Turks Grow Wary In Easing Up On Kurds

Just last August, Turkey lifted the ban on broadcasting and education in the Kurdish language. The parliament's vote to do so represented a push for social change - and a shove from the European Union (EU), which Turkey hopes to join.

But Kurds, who make up as many as 20 million of Turkey's 68 million citizens, say the changes are not being implemented quickly enough.

Here in the predominantly Kurdish southeast of Turkey, which borders Iraq, many are worried that their drive for more civil freedoms will be set back by a US-led war against Saddam Hussein. Turkey's Kurds have benefited in the last three-plus years from a dissipation of hostilities after Abdullah Ocalan, the head of the banned PKK [Kurdistan Workers Party], was captured and convicted - and called on his comrades to lay down their arms.


It seems to me that impending war ought to be a motivation for Turkey to accelerate the lifting of restrictions on Kurdish language and culture. The fear is of a separatist movement wanting to turn eastern Turkey and northern Iraq into an independent Kurdistan, or at least use force to win autonomy within the existing nations.

Repressions of the type Turkey has instituted seem calculated to strip the Kurds of any feeling of dignity or pride in their heritage. This can only feed discontent with Turkey, a feeling that Turkey doesn't want its Kurds. Taken far enough, this is raw material for separatist revolt.

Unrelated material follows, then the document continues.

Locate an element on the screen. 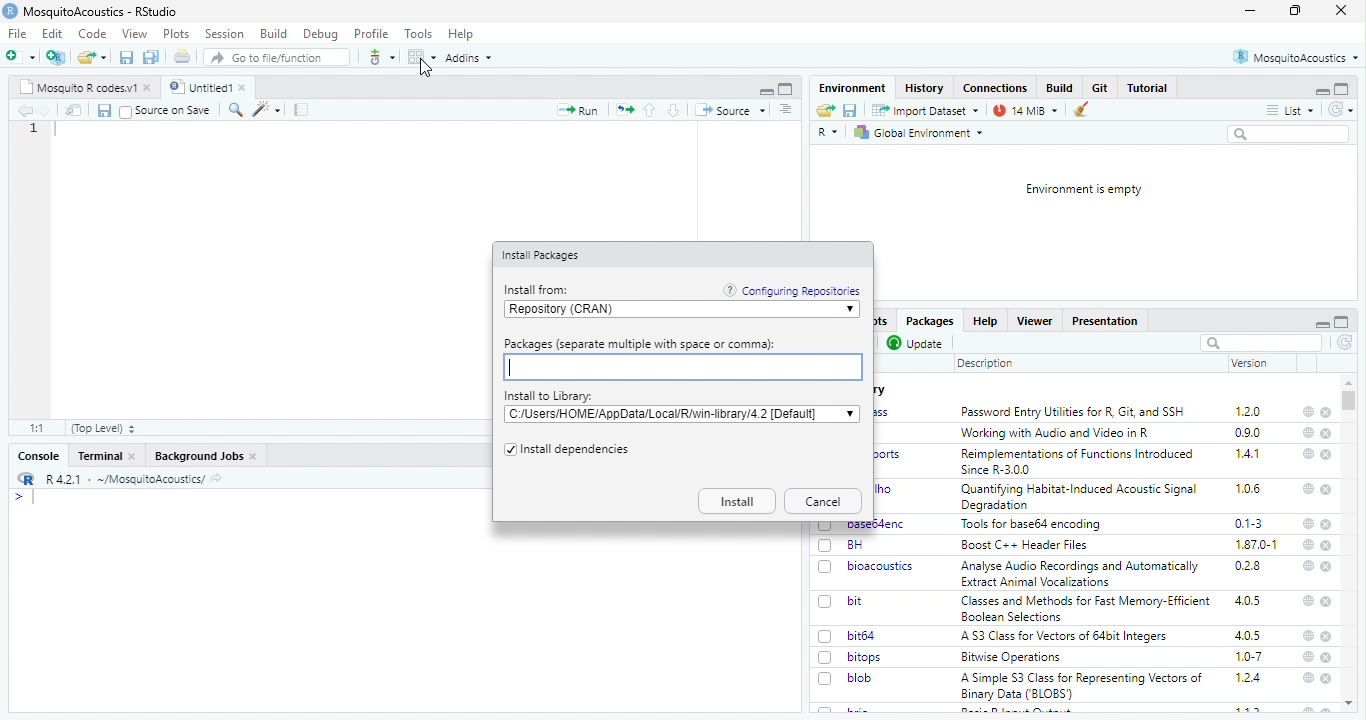 The width and height of the screenshot is (1366, 720). Install Packages is located at coordinates (543, 256).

But if Turkey were to speed up its rollback of anti-Kurd regulations (and a rollback will happen eventually, because Turkey's interest in joining the EU is stronger than its interest in keeping the Kurds down), it could undermine separatists' base of support among Turkish Kurds. There could still be incorrigible radicals, but they would find less love -- and perhaps even widespread opposition -- among their brethren. Having suffered so long under regulations that prohibit them from speaking their language or wearing their traditional clothes in public settings, Turkish Kurds (and Iraqi Kurd refugees who hoped to find sanctuary in Turkey) would respond with gratitude, not resentment, toward the Turkish government. They would have less to fight for and more to lose, becoming less receptive to separatists' messages.